Task objective — Could you transcribe every record below exactly as written, leaving out any pictures?

Data to process —
__________

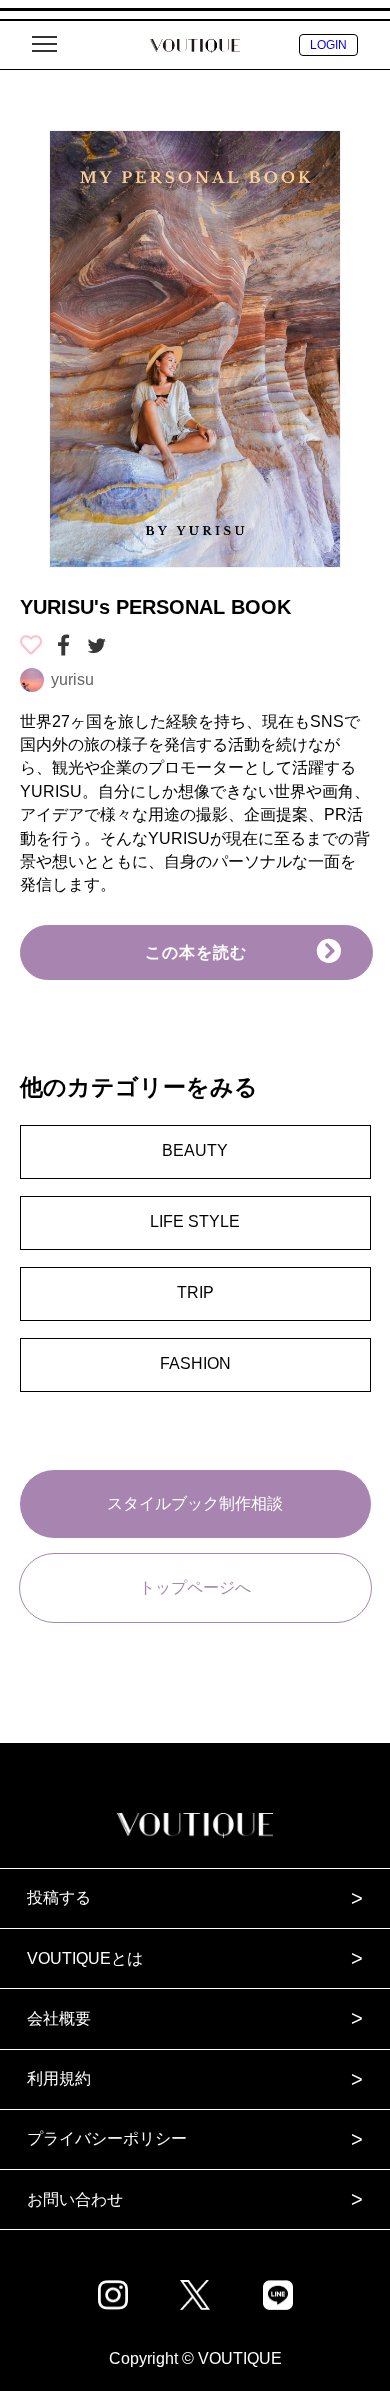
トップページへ (195, 1587)
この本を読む (196, 952)
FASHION (195, 1363)
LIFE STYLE (195, 1221)
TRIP (195, 1292)
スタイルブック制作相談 (195, 1503)
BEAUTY (195, 1150)
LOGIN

__________

Problem solution —
トップページへ (195, 1587)
この本を読む (196, 952)
FASHION (195, 1363)
LIFE STYLE (195, 1221)
TRIP (195, 1292)
スタイルブック制作相談 (195, 1503)
BEAUTY (195, 1150)
LOGIN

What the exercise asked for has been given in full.